» Excerpt
*-*-*

Most parents, according to the Better Health Channel website have a problem accepting that their teens have different standpoints from theirs in terms of values, beliefs and attitudes. A parent’s responsibility in a teen’s life begins by acknowledging these differences and respecting her teen's opinions. The approach enables parents to assume their responsibilities in helping their teen girls and boys without being overwhelmed or raising conflicts in the family.
For most parents, talking to children about sex is one of the most difficult and scratchy topics. Sex education should continue at home because children may not get all the facts from school. Look for an appropriate moment to initiate the topic; for instance, when music or a television program raises the issue, use it as a catalyst for the discussion. Tell your children about the effects and risks of premarital sex, such as sexually transmitted diseases, emotional pain and unwanted pregnancies. Present a combination of facts, values, religious ethics and opinions.
Freedom and Rules
As a parent, you might be tempted to give all the rules without giving room for teen independence. Understand that teenagers want a sense of independence, and it is normal for you to struggle on how much independence you should allow them. Instead of frustrating yourself trying to curtail his freedom, help the teen through the process by making decisions together and coming up with outcomes that are acceptable to both of you. For instance, you can make rules for attending parties, ground rules for holding them and coming back home. It is also important to discuss time for household chores and for leisure activities so that you can strike a balance between teen responsibilities and freedoms.
While teens value their physical appearance, they might not engage in activities that promote fitness. During the teenage years, your children start to make dietary choices and tend to rely on sugary and fatty diets that lead to weight gain and lack of proper development. Encouraging healthy diet and physical activity is a responsibility that many parents overlook. Encourage your children to take part in sports and games, because in addition to providing fitness opportunities, they are stress relievers and help release negative energy. Teach your children the importance of adequate sleep, while promoting a diet full of fruits and vegetables.
Teens are often faced by a myriad of problems -- bullying, peer pressure, violence, homework or conflict with teachers and peers. Communication with your teen is the foundation of solving her issues. Have a dialogue where both of you suggest a solution and find time to track the progress. As a parent, identify the telltale signs of delinquency or violence. If the problems are grave, consult a professional or a counselor instead of trying to solve the problem on your own, advises HelpGuide.org. Seeking professional help also ensures that you are in a healthy mental and emotional state to deal with such problems so that your attitude or stress levels will not make it worse for the troubled or depressed teen.

*-*-*

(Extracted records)
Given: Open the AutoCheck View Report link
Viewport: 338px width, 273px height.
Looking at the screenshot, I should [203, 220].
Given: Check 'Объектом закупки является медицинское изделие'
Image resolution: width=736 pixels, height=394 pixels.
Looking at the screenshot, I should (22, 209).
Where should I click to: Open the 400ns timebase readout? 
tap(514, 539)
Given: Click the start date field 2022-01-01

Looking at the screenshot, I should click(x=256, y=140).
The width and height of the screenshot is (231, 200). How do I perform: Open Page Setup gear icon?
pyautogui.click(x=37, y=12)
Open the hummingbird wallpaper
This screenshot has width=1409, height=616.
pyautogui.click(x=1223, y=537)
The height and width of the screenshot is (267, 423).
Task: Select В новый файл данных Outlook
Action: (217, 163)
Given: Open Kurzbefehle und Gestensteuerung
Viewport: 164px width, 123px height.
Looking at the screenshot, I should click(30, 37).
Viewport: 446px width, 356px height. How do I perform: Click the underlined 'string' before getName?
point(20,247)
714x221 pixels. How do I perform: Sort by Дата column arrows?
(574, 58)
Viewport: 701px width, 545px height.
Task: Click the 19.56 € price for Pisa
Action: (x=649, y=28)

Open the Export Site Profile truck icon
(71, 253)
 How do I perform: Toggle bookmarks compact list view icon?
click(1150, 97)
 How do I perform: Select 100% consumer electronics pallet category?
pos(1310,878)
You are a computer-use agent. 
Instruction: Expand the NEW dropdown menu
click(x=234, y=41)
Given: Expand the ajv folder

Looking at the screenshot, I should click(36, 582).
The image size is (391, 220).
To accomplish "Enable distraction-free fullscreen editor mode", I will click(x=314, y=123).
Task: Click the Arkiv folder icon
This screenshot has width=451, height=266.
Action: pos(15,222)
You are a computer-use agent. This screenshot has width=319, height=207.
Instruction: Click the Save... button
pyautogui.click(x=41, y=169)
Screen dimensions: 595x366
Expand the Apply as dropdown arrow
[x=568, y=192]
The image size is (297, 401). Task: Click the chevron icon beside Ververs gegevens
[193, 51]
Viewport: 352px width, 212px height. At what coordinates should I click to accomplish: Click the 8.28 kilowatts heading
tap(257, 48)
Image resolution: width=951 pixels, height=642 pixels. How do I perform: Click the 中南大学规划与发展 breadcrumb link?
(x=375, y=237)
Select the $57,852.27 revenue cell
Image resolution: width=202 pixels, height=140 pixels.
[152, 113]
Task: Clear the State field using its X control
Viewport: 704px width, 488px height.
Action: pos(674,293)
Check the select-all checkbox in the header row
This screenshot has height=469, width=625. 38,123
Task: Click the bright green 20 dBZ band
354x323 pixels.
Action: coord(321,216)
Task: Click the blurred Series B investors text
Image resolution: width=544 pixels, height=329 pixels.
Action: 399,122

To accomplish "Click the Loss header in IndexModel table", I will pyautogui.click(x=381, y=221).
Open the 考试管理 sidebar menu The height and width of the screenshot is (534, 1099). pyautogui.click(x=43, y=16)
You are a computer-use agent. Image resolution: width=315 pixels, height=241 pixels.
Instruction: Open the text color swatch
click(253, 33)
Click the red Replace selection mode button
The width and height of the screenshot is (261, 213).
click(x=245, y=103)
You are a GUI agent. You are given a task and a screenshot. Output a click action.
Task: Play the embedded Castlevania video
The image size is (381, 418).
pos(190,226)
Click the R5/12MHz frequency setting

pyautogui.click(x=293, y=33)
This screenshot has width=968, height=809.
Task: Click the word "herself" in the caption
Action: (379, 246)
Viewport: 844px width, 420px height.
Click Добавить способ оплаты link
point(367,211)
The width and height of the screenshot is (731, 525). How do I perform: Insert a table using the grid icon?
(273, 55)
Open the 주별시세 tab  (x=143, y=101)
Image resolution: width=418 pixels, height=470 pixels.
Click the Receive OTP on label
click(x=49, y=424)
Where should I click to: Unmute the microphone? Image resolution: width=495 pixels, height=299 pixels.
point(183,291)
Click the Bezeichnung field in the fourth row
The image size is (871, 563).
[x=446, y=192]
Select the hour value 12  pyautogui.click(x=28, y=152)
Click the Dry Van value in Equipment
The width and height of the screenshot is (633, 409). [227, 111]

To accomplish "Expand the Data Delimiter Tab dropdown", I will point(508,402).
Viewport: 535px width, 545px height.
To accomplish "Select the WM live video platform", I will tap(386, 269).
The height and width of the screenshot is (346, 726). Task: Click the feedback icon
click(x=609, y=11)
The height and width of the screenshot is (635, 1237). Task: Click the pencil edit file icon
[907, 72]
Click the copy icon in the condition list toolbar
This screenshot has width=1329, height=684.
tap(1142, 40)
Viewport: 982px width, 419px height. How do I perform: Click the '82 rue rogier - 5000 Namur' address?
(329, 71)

*-*-*

» Exercise instructions
[1] Rewrite everything from "While teens value" down to "fruits and vegetables." in the parenting article, replacing "fitness" with "physical health".
[2] Decide whether each statement agrees with the parenting article, answering yes or no and quoting the deciding words: (a) Sex education at home is unnecessary because schools cover all the facts. (b) Sports and games help release negative energy. (c) HelpGuide.org advises consulting a professional or a counselor when a teen's problems are grave.

» Results for the exercise
[1]
While teens value their physical appearance, they might not engage in activities that promote physical health. During the teenage years, your children start to make dietary choices and tend to rely on sugary and fatty diets that lead to weight gain and lack of proper development. Encouraging healthy diet and physical activity is a responsibility that many parents overlook. Encourage your children to take part in sports and games, because in addition to providing physical health opportunities, they are stress relievers and help release negative energy. Teach your children the importance of adequate sleep, while promoting a diet full of fruits and vegetables.

[2]
(a) No: "Sex education should continue at home because children may not get all the facts from school."
(b) Yes: "they are stress relievers and help release negative energy."
(c) Yes: "If the problems are grave, consult a professional or a counselor instead of trying to solve the problem on your own, advises HelpGuide.org."